## WHAT IS NEEDED:
Can you give every line of the records below as a numbered list, skipping any blank lines and leaving the pictures out?

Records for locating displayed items

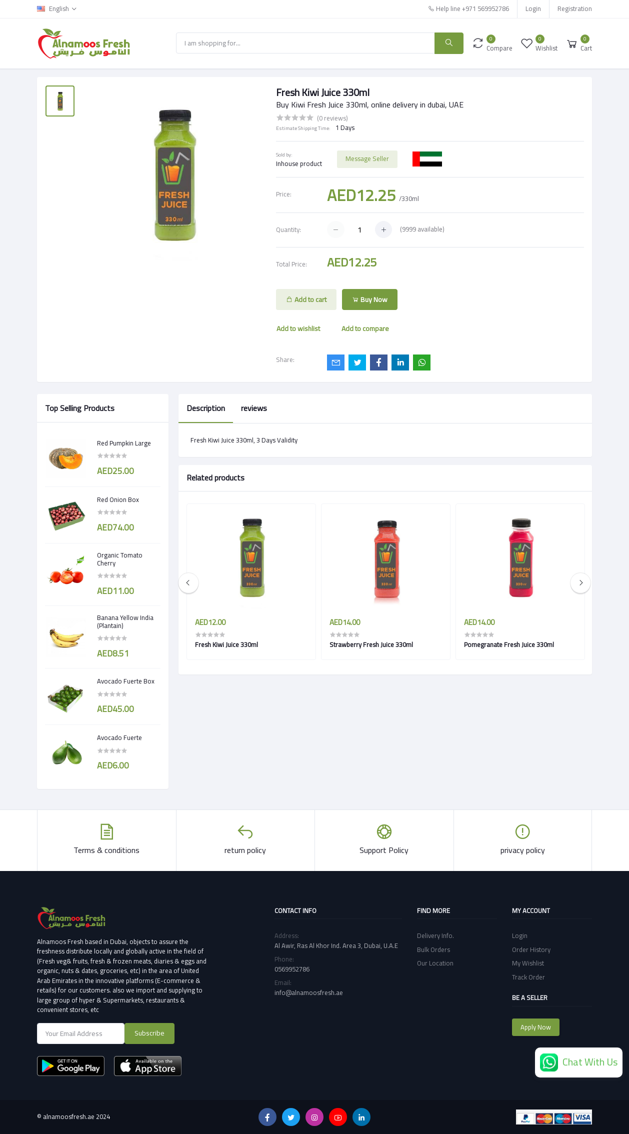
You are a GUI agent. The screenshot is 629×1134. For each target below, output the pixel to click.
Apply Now (535, 1027)
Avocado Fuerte (119, 738)
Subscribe (149, 1033)
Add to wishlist (298, 328)
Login (533, 8)
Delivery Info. (435, 936)
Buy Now (370, 299)
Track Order (528, 977)
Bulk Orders (433, 950)
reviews (254, 408)
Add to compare (365, 328)
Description (205, 408)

## OUTPUT BELOW:
1. You are a GUI agent. The screenshot is 629×1134. For each target below, output the pixel to click.
2. Apply Now (535, 1027)
3. Avocado Fuerte (119, 738)
4. Subscribe (149, 1033)
5. Add to wishlist (298, 328)
6. Login (533, 8)
7. Delivery Info. (435, 936)
8. Buy Now (370, 299)
9. Track Order (528, 977)
10. Bulk Orders (433, 950)
11. reviews (254, 408)
12. Add to compare (365, 328)
13. Description (205, 408)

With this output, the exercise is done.